WORK INSTRUCTIONS: Return nothing but the lines from the one containing "You are a computer-use" through the end of the records below, exactly as they stand and without pictures.

Recorded data:
-- Opening Marker --

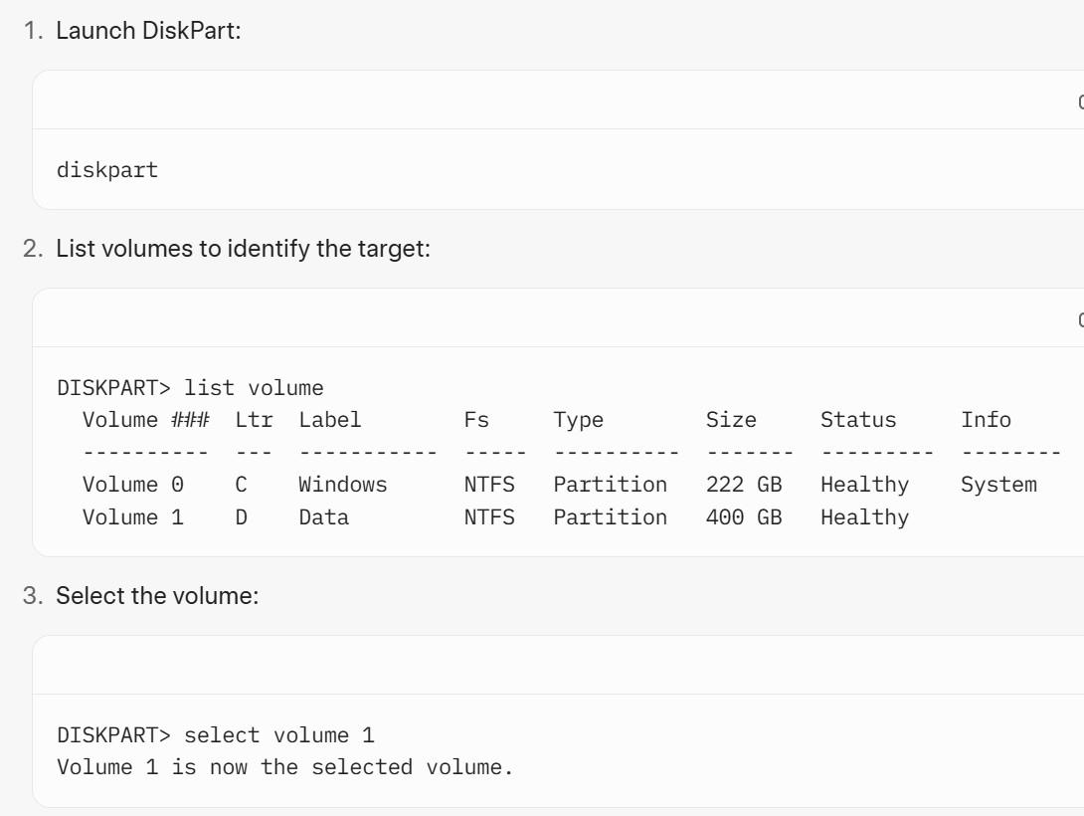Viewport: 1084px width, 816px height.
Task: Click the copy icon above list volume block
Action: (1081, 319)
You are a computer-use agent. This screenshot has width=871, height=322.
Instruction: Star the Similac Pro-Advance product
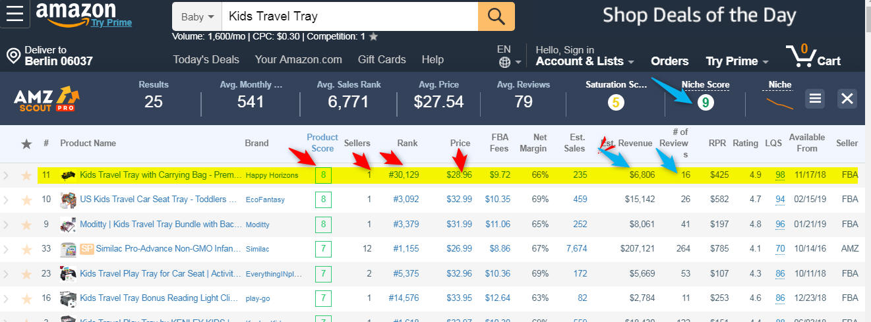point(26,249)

-- Closing Marker --

RESPONSE TO THIS EXERCISE:
You are a computer-use agent. This screenshot has width=871, height=322.
Instruction: Star the Similac Pro-Advance product
point(26,249)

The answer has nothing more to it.